Mason, like his rabbinical brothers, was a kohen who lived true to the mission of kohanim – to make others in his circle feel blessed. Mason chose to bestow this blessing through his signature wit and humor. His given surname, Maza, is an acronym for mi’zera Aharon HaKohen, literally translated as “from the seed of Aharon HaKohen.”

Mason is also credited with tutoring Rav Binyamin Kamenetzky z”l, of Yeshiva of South Shore in English. When Mason was just a second grader at Mesivta Tifereth Jerusalem (MTJ), Rav Binyamin, then known simply as Benny, was a new European immigrant with little English skills. Mason, like his brothers, later acquired s’michah from Rav Moshe Feinstein, zt”l.

At Mason’s 1991 nuptials to Jyll Rosenfeld, Rabbi Jonathan Sacks z”l, then Chief Rabbi of the United Kingdom, officiated. Mason is survived by his wife, daughter Sheba Mason, who continues on his comedic path, his sister Gail Schulman, a longtime member of the Young Israel of Kew Gardens Hills, and their brother Rabbi Gabriel Maza, along with many nieces and nephews who continue in the path of Torah.
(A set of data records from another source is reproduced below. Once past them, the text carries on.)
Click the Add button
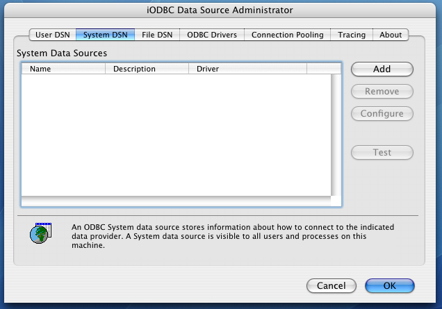442x309 pixels. pos(382,69)
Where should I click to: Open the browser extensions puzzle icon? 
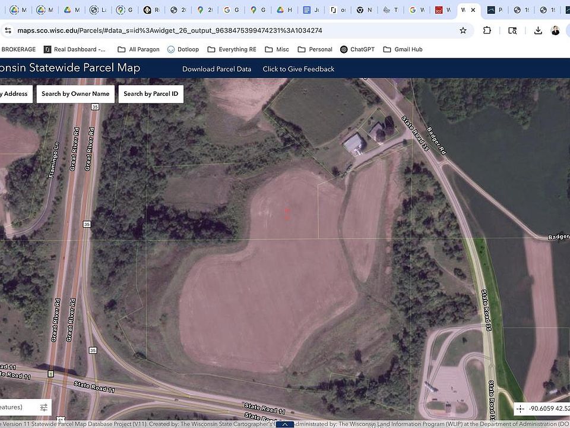tap(487, 30)
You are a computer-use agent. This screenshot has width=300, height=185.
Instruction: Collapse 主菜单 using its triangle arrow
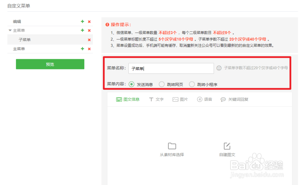pos(10,30)
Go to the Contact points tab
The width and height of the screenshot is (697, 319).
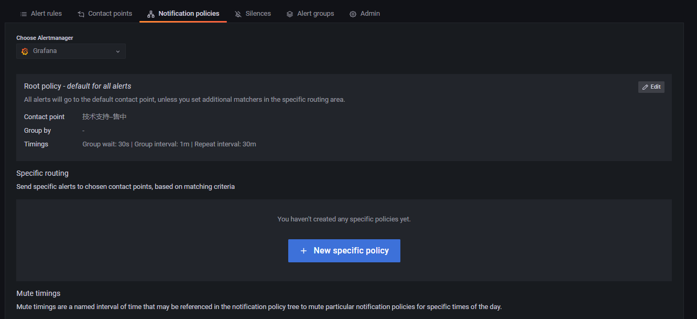coord(110,14)
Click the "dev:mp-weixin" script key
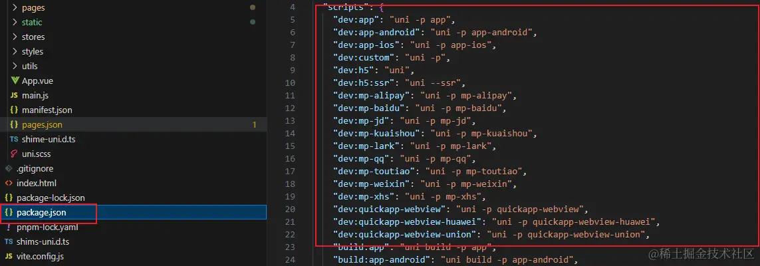760x266 pixels. (x=372, y=184)
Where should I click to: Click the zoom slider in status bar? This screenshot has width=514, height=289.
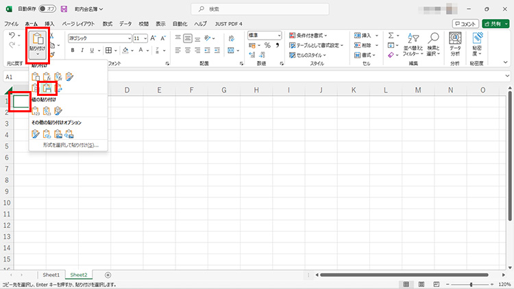(x=472, y=284)
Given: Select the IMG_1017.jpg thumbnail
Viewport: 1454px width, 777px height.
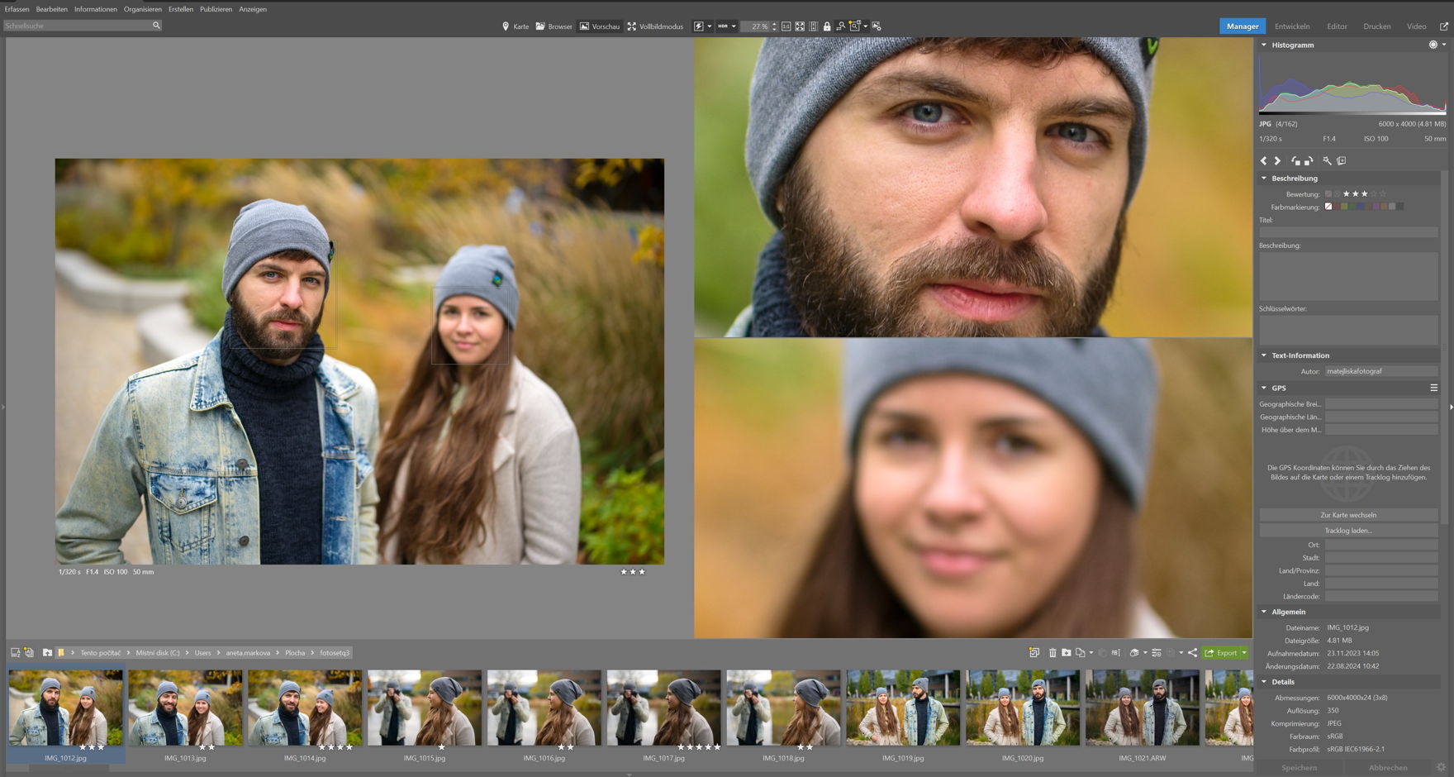Looking at the screenshot, I should [x=663, y=708].
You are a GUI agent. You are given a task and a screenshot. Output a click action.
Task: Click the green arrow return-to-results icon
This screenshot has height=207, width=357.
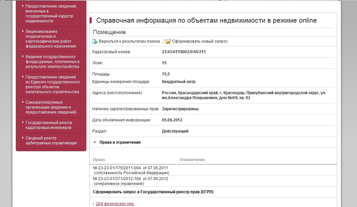coord(95,41)
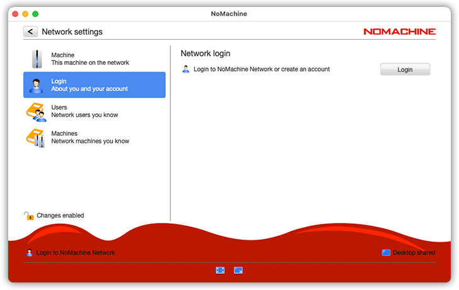Viewport: 459px width, 290px height.
Task: Click the bottom-right blue screen icon
Action: [238, 270]
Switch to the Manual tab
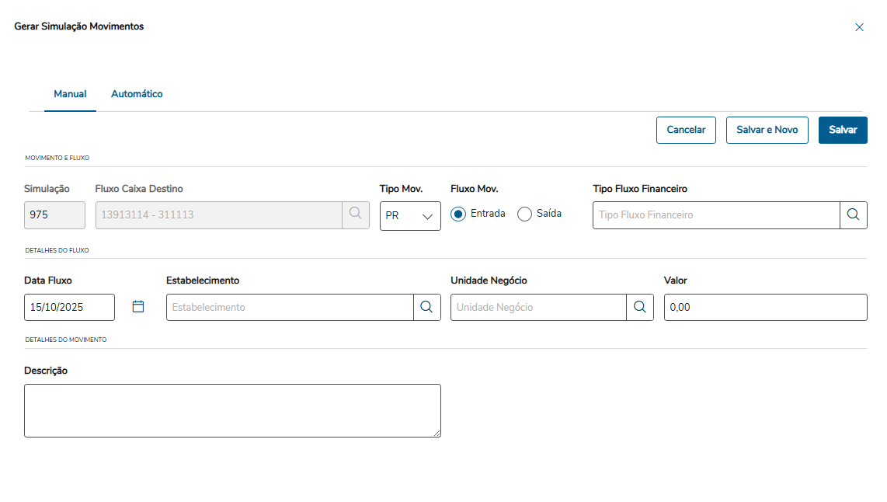The height and width of the screenshot is (502, 887). coord(70,94)
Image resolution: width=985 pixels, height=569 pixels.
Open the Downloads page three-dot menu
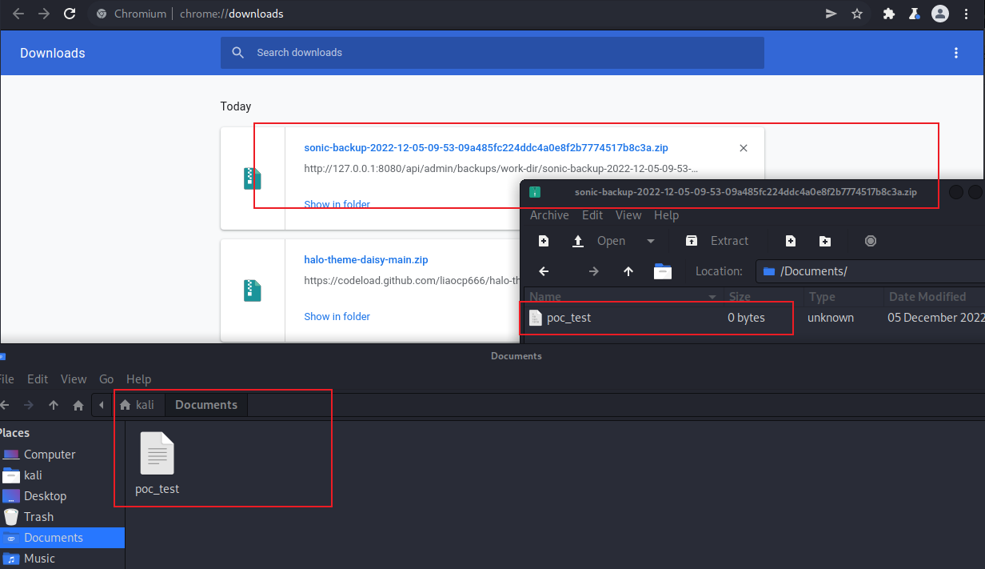coord(956,53)
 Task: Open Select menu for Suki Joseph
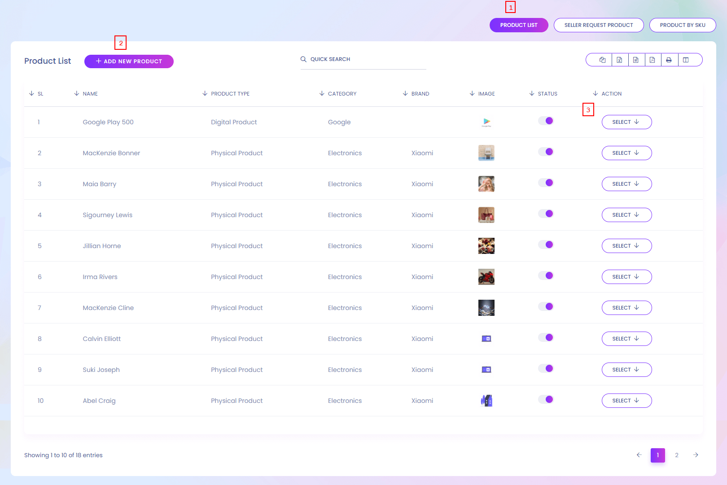click(626, 370)
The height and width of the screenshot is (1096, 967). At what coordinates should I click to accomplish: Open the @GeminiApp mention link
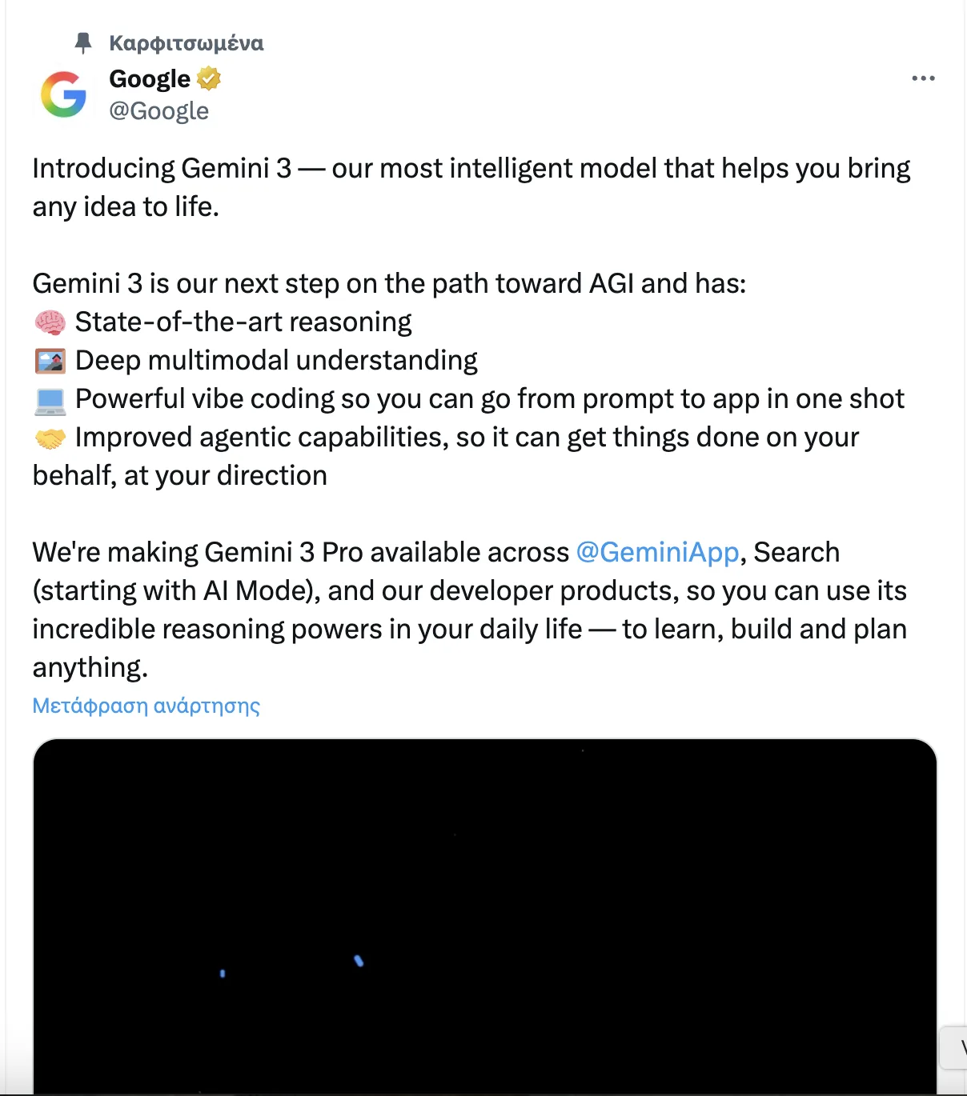(657, 552)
But the world according to Mason was a bit complicated. Born Yaakov Moshe Maza to a prestigious line of rabbinical figures dating back many generations, Mason toiled with his chosen path of becoming a rabbi despite having led two notable congregations. Not one wanting to upset his holy father, Mason pushed on with his rabbinic duties, only taking the turn to comedy after his father’s passing.

Mason never shied away from his Jewish roots, often using his love of his heritage and of Israel in his performances. “Jews are the best dressers in the world. They buy the best clothes, the best homes, the best cars. The best of everything. The only thing is, they get it for less,” was one oft-repeated line. “While I have the utmost respect for people who practice the Christian faith, the fact is, as everyone knows, I am as Jewish as a matzah ball or a kosher salami,” was another famous one.

“He was an inspiration in a way where you can tell no matter how old you are that you can still accomplish your goals on stage,” commented Yanky Flusberg, a fellow frum comedian in his early thirties who met his mentor on the streets of New York several times. “Growing up, he was one of my favorite Jewish comedians. When we met, he would stop and take all the time in the world to talk to me.” On his desire to take the stage, Mason told Flusberg, “You do not have to look at age and say, ‘Nah, I am too old for this.’” Mason, who began on the Borscht Belt, continued to kvetch on stage well into his 80s, always being an inspiration to newcomers. Flusberg reacted with his favorite line of Mason’s, “I have enough money to last the rest of my life, unless I want to buy something.” On the topic of wealth and means, Mason famously joked, “Money is not the most important thing in the world. Love is. Fortunately, I love money.”